[START OF DOCUMENT EXTRACT]

From mboxrd@z Thu Jan  1 00:00:00 1970
From: "Chen, Kenneth W" <kenneth.w.chen@intel.com>
Subject: [patch 1/2] htlb shared page table
Date: Fri, 29 Sep 2006 17:34:31 -0700
Message-ID: <000101c6e428$31d44ee0$ff0da8c0@amr.corp.intel.com>
MIME-Version: 1.0
Content-Type: text/plain;
	charset="us-ascii"
Content-Transfer-Encoding: 7bit
Sender: owner-linux-mm@kvack.org
Return-Path: <owner-linux-mm@kvack.org>
To: 'Hugh Dickins' <hugh@veritas.com>, 'Andrew Morton' <akpm@osdl.org>, 'Dave McCracken' <dmccr@us.ibm.com>
Cc: linux-mm@kvack.org
List-ID: <linux-mm.kvack.org>

Following up with the work on shared page table, here is a re-post of
shared page table for hugetlb memory.  Dave's latest patch restricts the
page table sharing at pmd level in order to simplify some of the complexity
for normal page, but that simplification cuts out all the performance
benefit for hugetlb on x86-64 and ia32.

[END OF DOCUMENT EXTRACT]

◆ **EXERCISE REQUIREMENTS**:
1. Rewrite the post's paragraph beginning "Following up with the work on shared page table" in fewer words, keeping its main facts.
2. Starting with the first line of the rows and going on through the line containing "click(51, 438)", give those rows again, requests included, with every coordinate in the answers increased by 33.

[START OF DATA TO PROCESS]

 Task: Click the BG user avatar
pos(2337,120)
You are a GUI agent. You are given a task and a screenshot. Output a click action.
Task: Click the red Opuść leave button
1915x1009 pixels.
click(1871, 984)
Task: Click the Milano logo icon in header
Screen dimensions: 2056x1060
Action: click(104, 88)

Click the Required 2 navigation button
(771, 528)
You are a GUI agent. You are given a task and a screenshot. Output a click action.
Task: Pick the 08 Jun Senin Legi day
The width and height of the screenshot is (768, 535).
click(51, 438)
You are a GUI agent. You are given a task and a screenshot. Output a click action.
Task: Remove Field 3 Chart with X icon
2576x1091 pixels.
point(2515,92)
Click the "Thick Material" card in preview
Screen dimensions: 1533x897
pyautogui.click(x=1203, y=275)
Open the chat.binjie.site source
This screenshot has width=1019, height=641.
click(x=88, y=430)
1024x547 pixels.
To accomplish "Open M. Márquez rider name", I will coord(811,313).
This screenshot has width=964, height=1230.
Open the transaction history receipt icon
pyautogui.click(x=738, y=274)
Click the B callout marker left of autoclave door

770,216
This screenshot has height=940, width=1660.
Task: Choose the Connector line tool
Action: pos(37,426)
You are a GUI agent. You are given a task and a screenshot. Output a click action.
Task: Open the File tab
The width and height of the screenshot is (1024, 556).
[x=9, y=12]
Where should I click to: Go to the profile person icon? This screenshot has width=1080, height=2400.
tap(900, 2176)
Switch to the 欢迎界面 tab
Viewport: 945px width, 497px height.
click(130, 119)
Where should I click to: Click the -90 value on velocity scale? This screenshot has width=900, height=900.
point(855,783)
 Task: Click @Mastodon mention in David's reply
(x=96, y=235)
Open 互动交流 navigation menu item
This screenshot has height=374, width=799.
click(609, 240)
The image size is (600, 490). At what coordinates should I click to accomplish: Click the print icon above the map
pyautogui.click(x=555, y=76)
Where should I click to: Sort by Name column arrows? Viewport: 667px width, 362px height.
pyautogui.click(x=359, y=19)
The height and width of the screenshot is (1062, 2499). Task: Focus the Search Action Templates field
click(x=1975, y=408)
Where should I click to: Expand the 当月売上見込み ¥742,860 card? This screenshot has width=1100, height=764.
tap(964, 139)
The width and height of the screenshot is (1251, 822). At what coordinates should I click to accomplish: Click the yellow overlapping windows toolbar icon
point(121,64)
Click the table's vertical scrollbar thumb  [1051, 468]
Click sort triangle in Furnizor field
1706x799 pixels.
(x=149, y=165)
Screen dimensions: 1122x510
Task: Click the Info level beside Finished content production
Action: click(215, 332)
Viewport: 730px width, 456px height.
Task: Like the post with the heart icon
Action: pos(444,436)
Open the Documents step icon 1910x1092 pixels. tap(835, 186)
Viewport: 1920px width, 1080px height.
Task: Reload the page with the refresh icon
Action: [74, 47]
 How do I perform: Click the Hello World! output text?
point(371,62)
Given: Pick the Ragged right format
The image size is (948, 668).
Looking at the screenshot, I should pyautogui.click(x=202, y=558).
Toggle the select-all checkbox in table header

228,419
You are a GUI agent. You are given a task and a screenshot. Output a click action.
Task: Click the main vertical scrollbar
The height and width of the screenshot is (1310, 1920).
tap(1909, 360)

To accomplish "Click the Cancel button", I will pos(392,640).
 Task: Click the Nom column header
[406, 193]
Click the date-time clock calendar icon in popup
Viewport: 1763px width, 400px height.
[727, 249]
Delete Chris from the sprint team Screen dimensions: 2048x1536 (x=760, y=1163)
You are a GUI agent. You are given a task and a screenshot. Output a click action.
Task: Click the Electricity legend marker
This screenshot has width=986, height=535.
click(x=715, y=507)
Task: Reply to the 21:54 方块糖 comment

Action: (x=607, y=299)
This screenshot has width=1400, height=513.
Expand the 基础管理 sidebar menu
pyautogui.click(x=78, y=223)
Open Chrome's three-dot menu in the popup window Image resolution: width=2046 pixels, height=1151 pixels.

[END OF DATA TO PROCESS]

◆ **ANSWERS TO THE TASKS**:
1. This re-posts the shared page table patch for hugetlb memory. Dave's latest patch restricts page table sharing to the pmd level to simplify things for normal pages, but that removes all the performance benefit for hugetlb on x86-64 and ia32.

2.
 Task: Click the BG user avatar
pos(2370,153)
You are a GUI agent. You are given a task and a screenshot. Output a click action.
Task: Click the red Opuść leave button
1915x1009 pixels.
click(1904, 1017)
Task: Click the Milano logo icon in header
Screen dimensions: 2056x1060
Action: click(137, 121)

Click the Required 2 navigation button
(804, 561)
You are a GUI agent. You are given a task and a screenshot. Output a click action.
Task: Pick the 08 Jun Senin Legi day
The width and height of the screenshot is (768, 535).
click(84, 471)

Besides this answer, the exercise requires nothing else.